La “vacuità” è, positivamente, la comunione di tutti gli esseri nell’esistenza interdipendente: nulla si genera da sé, in sé sussiste e si conclude con sé. Il noto paragone ricorrente nella tradizione buddhista è l’oceano e le sue onde: ogni onda è tutto l’oceano mentre si conforma in quel suo movimento e figura passeggera. Ne deriva anzitutto uno degli principi morali più centrali del buddhismo: “nekkamma”, “non agire” imponendo il tuo bisogno, la tua esigenza, il tuo progetto agli altri esseri[30]; ovvero, “non agire” concependo te stesso come realtà separata, contrapposta a tutte le altre (individualmente o nel “noi” delle comunità, l'”ego” collettivo!).

[Voci per individuare testo ed elementi]

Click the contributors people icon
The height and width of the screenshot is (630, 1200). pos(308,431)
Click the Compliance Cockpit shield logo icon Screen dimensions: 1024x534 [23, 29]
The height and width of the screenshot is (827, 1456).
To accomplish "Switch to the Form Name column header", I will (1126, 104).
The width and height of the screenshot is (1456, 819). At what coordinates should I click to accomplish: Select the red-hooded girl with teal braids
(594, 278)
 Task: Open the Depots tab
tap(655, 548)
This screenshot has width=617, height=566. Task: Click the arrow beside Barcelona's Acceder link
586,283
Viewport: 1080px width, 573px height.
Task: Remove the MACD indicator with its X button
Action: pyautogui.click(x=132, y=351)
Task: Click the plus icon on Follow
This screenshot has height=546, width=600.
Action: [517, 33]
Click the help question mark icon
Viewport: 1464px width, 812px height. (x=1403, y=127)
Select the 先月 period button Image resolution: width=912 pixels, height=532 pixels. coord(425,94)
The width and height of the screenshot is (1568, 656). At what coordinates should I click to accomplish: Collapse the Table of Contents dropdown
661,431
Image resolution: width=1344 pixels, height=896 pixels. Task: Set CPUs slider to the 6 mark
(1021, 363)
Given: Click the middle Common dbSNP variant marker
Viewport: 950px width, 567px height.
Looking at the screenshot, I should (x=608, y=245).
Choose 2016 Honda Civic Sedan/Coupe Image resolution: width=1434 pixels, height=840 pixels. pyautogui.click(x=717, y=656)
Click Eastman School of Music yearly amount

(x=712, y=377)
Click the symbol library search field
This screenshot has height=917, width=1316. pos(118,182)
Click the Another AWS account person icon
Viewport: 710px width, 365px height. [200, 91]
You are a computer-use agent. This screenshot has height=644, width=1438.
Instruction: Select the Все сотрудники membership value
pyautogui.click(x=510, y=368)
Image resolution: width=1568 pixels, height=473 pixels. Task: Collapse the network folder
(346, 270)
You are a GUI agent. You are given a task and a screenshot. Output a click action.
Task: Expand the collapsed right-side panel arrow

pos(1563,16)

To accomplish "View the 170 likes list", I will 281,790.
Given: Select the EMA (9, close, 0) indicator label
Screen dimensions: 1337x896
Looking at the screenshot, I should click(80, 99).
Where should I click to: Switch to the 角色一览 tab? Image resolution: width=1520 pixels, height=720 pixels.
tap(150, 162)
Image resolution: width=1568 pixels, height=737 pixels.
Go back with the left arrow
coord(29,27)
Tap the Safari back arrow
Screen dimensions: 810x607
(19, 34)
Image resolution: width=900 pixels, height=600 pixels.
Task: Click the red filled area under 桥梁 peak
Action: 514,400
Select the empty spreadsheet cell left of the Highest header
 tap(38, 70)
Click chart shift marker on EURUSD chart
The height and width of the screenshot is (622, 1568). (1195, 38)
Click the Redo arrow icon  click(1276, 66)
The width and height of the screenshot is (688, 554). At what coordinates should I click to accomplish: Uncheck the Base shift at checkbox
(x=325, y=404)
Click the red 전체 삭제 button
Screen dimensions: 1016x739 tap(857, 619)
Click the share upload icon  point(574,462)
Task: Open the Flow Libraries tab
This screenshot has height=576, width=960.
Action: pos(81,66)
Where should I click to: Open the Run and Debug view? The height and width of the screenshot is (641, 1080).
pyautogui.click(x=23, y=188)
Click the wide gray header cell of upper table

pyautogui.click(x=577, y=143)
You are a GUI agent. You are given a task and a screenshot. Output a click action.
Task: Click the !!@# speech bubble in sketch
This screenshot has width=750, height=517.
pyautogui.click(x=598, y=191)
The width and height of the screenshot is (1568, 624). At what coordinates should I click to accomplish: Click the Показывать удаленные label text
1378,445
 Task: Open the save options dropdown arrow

Istruzioni di lavoro: Copia per intero e senza alcuna modifica il brano sulla vacuità.

Risposta:
La “vacuità” è, positivamente, la comunione di tutti gli esseri nell’esistenza interdipendente: nulla si genera da sé, in sé sussiste e si conclude con sé. Il noto paragone ricorrente nella tradizione buddhista è l’oceano e le sue onde: ogni onda è tutto l’oceano mentre si conforma in quel suo movimento e figura passeggera. Ne deriva anzitutto uno degli principi morali più centrali del buddhismo: “nekkamma”, “non agire” imponendo il tuo bisogno, la tua esigenza, il tuo progetto agli altri esseri[30]; ovvero, “non agire” concependo te stesso come realtà separata, contrapposta a tutte le altre (individualmente o nel “noi” delle comunità, l'”ego” collettivo!).